SOUTH AFRICA - Report 12 Apr 2024 by Iraj Abedian

In its first truly competitive and pluralistic elections since the dawn of democracy in 1994, the SA National Elections predictions are becoming more and more complex, and the outcome more unpredictable, leading to a blend of excitement and anxiety.
Since my last Election Monitor, the Speaker of the National Assembly and the former Minister of Defense, Mrs. Nosiviwe Mapisa-Nqakula, was forced to resign under a heavy cloud of corruption charges from the National Prosecuting Agency (NPA). The ANC leadership abstained from supporting her—a sign that perhaps there is some change of policy within the Party when it comes to corrupt comrades.
This was not the only bad news for the ANC. The ANC suffered three successive legal and political blows. First, the Party’s attempt to prevent the MK Party, led by former President Zuma and his gang of “State Capture Comrades” from being able to participate in the elections failed. Second, the ANC's attempt to stop the MK Party from using the name "uMkonto weSizwe Party" or the "MK Party" also failed
The third of these unfavorable legal outcomes was the challenge by the National Electoral Commission that Mr.
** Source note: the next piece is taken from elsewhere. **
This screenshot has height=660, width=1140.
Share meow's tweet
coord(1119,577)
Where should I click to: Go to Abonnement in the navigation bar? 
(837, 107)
Zuma could not appear on the election ballets as the face and the leader of the MK Party because he had served two terms as the President of the Republic and the constitution limits any president to two terms only. This case was also thrown out of the Electoral Court.
Clearly, the MK Party has already exerted material impact on the political landscape of the country; it has influenced the language of electioneering and jolted the top three main parties—most obviously the ANC. In the next few weeks, as the country and its major political parties adjust to the new reality with the MK Party as a key “influencer” because of its strategic intent, clear messaging and commitment to win at all cost, much is likely to transpire. Most importantly, socio-political alliances will likely emerge—broadly along the lines of protecting and preserving the existing constitutional democratic order versus those in favor of some or another shade of material change to the constitution. The strategic position taken by the ANC will remain pivotal in this ideological battle for the soul of South Africa going forward.